[nasyid][slideshow]

Musisi Nasyid Daerah yang Jarang Tersorot

Di tanah Tabagsel dan Mandailing, musik nasyid sebenarnya tumbuh subur sejak lama. Tradisi melantunkan syair-syair Islami dengan iringan musik sederhana sudah menjadi bagian dari kehidupan masyarakat, terutama di momen-momen keagamaan dan adat. Sayangnya, para musisi nasyid dari Mandailing, Tabagsel, dan Batak Toba ini jarang sekali mendapat ruang di media nasional, bahkan di tingkat regional pun nama mereka kerap luput dari pemberitaan.

Padahal jika ditelusuri, banyak di antara mereka yang memiliki suara merdu dan kemampuan vokal yang mumpuni. Mereka tak hanya sekadar menyanyikan lagu-lagu religi, tetapi juga menghidupkan kembali tradisi syair Islami dalam balutan musik daerah. Dari desa-desa di Panyabungan, Sipirok, Padangsidimpuan hingga ke pelosok Balige, para pelantun nasyid ini terus menjaga tradisi lisan yang bernuansa dakwah tersebut.

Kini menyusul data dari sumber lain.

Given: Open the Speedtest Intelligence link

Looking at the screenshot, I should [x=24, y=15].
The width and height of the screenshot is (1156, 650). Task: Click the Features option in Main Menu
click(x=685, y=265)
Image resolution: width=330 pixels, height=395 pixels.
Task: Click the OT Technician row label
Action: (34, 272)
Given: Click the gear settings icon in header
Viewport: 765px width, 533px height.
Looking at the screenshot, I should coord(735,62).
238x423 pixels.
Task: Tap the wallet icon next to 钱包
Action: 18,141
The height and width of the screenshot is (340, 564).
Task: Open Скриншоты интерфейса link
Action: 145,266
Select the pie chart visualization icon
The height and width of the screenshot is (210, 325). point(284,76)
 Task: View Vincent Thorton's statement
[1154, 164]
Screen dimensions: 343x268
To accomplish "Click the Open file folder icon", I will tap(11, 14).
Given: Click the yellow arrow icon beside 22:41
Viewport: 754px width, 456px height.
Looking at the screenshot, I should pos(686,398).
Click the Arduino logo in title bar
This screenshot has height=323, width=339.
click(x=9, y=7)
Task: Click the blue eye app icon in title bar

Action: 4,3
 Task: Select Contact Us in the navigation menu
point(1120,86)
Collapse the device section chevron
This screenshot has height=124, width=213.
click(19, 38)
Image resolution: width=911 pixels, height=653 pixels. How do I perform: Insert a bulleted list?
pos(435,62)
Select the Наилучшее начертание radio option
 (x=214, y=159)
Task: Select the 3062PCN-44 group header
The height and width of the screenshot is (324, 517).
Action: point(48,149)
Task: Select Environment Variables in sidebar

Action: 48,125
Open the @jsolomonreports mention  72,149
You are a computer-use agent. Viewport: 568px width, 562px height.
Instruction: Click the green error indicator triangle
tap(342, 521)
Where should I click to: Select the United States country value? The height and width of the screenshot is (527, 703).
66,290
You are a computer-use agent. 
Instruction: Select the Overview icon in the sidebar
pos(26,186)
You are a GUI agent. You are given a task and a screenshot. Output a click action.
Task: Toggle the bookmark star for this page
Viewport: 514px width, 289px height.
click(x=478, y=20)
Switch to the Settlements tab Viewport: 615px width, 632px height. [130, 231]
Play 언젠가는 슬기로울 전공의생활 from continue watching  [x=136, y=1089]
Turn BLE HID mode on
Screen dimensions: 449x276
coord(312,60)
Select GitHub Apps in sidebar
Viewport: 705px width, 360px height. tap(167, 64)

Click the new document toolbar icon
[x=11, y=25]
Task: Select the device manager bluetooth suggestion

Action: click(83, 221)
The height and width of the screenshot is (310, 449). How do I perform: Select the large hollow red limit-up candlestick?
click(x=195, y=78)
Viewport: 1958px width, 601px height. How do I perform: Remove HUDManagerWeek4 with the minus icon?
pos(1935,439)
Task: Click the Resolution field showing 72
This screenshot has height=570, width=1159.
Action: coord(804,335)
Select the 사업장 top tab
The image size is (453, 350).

Sebagian musisi nasyid Mandailing bahkan telah menciptakan karya-karya yang layak masuk dalam arsip budaya lokal. Lantunan mereka bukan hanya memperindah suasana acara-acara keagamaan, tetapi juga menyampaikan pesan moral yang kuat. Namun sayangnya, dokumentasi karya mereka masih sangat minim. Media massa maupun media daring lebih banyak meliput artis populer nasional ketimbang pelaku seni lokal yang sesungguhnya memiliki potensi besar.

Hal yang sama terjadi saat Siti Hamijah Nasution wafat pada tahun 2013. Kepergian penyanyi legendaris Mandailing ini meninggalkan duka mendalam bagi pecinta musik daerah. Lagu “Na Rere” yang dilantunkannya telah menjadi lagu sakral dalam prosesi adat Mandailing, khususnya saat pengantin wanita meninggalkan rumah orang tuanya. Namun selain pemberitaan sekejap, tidak banyak media yang membahas lebih jauh peran dan karya-karya Mijah selama hidupnya.

Kisah Siti Hamijah menjadi contoh nyata bagaimana seorang penyanyi daerah bisa mencapai status legenda tanpa pernah benar-benar mendapat perhatian luas dari media nasional. Lagu “Na Rere” hidup di hati masyarakat, bahkan diulang dalam setiap acara adat, tetapi dokumentasi tentang penciptanya, perjalanan hidupnya, hingga karya-karya lainnya sangat terbatas. Padahal seharusnya cerita seperti ini bisa menjadi inspirasi bagi generasi muda.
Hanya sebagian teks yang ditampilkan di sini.